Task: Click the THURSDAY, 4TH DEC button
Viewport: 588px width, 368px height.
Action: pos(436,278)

+ + +

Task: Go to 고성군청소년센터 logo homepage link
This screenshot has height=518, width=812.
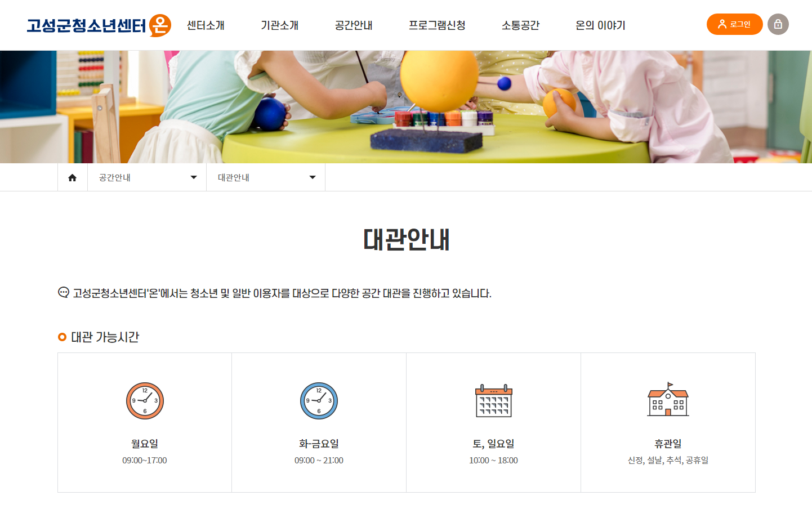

+ + +

▶ **Assignment**
Scan the data above and state how many of its lines contain the string "Task", with no other content.

▶ **Answer**
2